More information about 3D models were included.

-I. 240: Could the authors speculate on any potential long-term adverse effects on BBB endothelial cells when focused ultrasound is applied frequently, also taking into account the unwanted passage of blood-borne components into the neural tissue?

This is not the focus of this review and this kind of speculation can be applied also to other mechanisms of BBB breaching. We cited one of many works describing the toxicity of albumin on neurons and we implemented the FUS section with specific works evaluating the side effects of repetitive FUS. 

-I. 410: AMT is adsorptive, not absorptive mediated transcytosis.

The definition of AMT was amended accordingly to the reviewer suggestions. However, both of the terms are used in literature to describe this phenomenon. Here are some valuable citations:

-Doxorubicin-loaded nanoparticles consisted of cationic-and mannose-modified-albumins for dual-targeting in brain tumors HJ Byeon, S Lee, SY Min, ES Lee, BS Shin… - Journal of controlled release 2016

-Transferrin receptors-targeting nanocarriers for efficient targeted delivery and transcytosis of drugs into the brain tumors: a review of recent advancements and … H Choudhury, M Pandey, PX Chin, YL Phang… - Drug delivery and translational research, 2018 – Springer

- Targeted bioadhesive nanomedicine: an effective approach for synergistic drug delivery to cancers. MK Viswanadh, MS Muthu - 2018 - Future Medicine

-I. 459/460: None of the transporters and receptors currently being explored for drug delivery are “specifically expressed” at the BBB; they may be enriched at the BBB as compared to other peripheral vascular beds (such as GLUT-1, Transferrin Receptor). The wording should be changed to reflect this more accurately.

TfR was actually reported to be expressed only on BBB and not in normal endothelium and we reported in the text the proper citation as well as including more examples of research performed in the field. However, we deleted in this introductory sentence the words “specifically expressed”, since as highlighted by the reviewer the expression of transportes is generally enhanced in the BBB compared to other kinds of endothelium.

-I. 463-465: A reference is needed for the concept that internalized cargo upon TMT/RMT interacts with receptors inside the cell, mediating the transcytosis to the abluminal side. I am not familiar with this mechanism.

This concept was not properly expressed and needed for correction.

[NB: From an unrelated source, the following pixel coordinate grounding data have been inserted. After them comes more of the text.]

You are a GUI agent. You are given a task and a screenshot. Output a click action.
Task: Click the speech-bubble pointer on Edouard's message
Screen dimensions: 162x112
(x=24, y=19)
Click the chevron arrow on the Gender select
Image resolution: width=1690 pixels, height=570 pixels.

Basically, we wanted to state that further luminal side targeting and release in the abluminal side, the therapeutic still needs to target cancer cells to be effective,  as it occurs for example for TfR that is overexpressed both on BBB and on cancer cells.

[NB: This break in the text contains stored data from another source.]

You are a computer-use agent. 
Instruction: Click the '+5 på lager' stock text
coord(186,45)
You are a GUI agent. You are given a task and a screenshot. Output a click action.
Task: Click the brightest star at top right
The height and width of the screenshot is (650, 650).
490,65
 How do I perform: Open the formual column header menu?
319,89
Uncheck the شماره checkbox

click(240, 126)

-I. 471: The section on RMT should be amended with examples of bispecific antibody engineering, usually referred to as Trojan Horse Technology for the delivery of biologics across the BBB.

We included this topic in the review

-I. 482: A reference is needed for the statement that modulating adherens junctions at the BBB “is not toxic”.

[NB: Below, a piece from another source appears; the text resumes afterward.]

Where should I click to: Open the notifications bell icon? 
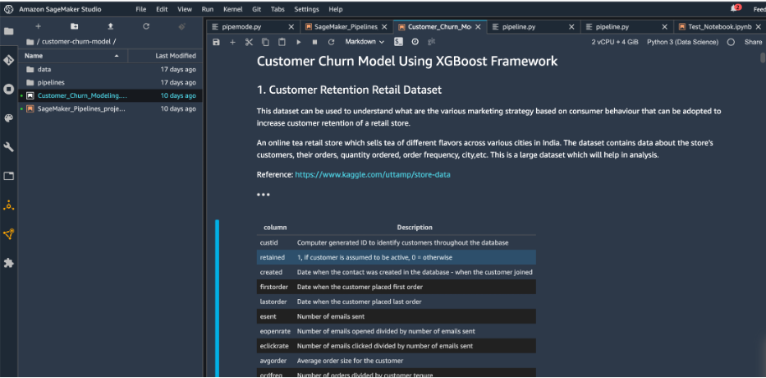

The advantage of targeting Adherens junctions from the standpoint of the toxicity is that disrupting the continuity of these proteins is followed by a relatively fast and controlled reversibility. This concept and corresponding reference was used to replace the sentence highlighted by the reviewer.

-I. 562: Suggest changing title of this section to “Cell and Gene Therapy”.

We changed the title of Section 7

-Fig. 1: The legend is incorrect. Only pericytes (please correct typo) are embedded in the basement membrane, but not endothelial cells. The concept of “neuronal end-feet” requires a reference in which this term was used. Further, since the figure claims to represent the neurovascular unit, and to be consistent with the body text, microglia should be added.

The legend was corrected and microglia cells added. The end-feet related to the neuron was a mistake and deleted and the legend was amended.

-Incorrect use of words or typos (this is not a complete list):

I. 32: epidimial; l. 101/102: membrane basement; I 138: perycites; I. 445: RTM ; I. 470: TFr ; I. 498+: LAPR; I. 519/520: syntax

We corrected these typos.

Round 2

Reviewer 1 Report

The authors have amended the article and I am happy to accept in its current form.